───── DATASET ENTRIES
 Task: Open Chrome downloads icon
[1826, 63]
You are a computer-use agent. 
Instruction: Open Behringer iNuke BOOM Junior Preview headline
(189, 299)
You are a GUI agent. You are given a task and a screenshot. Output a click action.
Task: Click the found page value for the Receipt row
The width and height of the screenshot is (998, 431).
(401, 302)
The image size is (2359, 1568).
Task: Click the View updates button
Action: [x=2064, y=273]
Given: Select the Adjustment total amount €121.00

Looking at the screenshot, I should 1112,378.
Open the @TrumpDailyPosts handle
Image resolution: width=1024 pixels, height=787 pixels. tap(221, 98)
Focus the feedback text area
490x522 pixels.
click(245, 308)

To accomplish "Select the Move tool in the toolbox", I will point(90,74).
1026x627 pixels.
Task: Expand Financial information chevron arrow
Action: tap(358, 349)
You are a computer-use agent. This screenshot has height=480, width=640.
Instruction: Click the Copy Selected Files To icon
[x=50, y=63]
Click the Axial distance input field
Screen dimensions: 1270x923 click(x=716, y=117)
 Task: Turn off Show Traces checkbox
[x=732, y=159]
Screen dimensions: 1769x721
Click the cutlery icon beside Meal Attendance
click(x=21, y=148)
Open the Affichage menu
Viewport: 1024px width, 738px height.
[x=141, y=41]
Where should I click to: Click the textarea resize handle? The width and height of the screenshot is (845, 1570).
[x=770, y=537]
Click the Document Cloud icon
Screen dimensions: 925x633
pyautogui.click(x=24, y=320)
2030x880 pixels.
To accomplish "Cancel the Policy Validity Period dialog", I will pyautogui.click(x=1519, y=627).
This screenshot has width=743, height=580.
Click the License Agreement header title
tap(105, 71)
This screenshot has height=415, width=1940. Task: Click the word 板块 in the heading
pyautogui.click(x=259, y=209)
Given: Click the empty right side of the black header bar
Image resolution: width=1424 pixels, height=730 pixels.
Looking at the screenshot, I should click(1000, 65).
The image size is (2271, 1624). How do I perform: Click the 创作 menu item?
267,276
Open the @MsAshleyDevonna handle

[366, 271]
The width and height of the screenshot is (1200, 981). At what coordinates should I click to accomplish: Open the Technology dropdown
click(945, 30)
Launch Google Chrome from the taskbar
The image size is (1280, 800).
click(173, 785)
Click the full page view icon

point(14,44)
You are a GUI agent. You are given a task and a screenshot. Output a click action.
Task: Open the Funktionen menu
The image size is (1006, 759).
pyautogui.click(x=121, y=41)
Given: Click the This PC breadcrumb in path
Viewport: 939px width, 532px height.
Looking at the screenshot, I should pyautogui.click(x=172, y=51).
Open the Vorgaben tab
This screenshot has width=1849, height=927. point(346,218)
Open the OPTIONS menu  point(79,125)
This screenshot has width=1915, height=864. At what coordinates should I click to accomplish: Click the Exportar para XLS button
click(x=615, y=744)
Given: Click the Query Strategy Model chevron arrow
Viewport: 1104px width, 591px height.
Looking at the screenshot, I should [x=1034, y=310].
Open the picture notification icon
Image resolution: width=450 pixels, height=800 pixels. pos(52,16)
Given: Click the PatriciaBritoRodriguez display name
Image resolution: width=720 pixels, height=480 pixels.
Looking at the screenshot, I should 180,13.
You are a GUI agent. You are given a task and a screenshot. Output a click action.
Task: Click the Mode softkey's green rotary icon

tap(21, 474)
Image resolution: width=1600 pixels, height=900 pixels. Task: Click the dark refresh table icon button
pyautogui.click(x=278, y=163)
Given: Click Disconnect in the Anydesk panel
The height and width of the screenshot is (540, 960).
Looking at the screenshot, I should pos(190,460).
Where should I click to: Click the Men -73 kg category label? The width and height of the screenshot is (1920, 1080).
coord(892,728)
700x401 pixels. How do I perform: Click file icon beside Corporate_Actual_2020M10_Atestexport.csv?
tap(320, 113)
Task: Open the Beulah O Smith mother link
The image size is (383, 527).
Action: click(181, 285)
──────────
- TASK BRIEF -
How many lines of the entries include the string "computer"? Answer with a number and no other words.

- EXERCISE SOLUTION -
2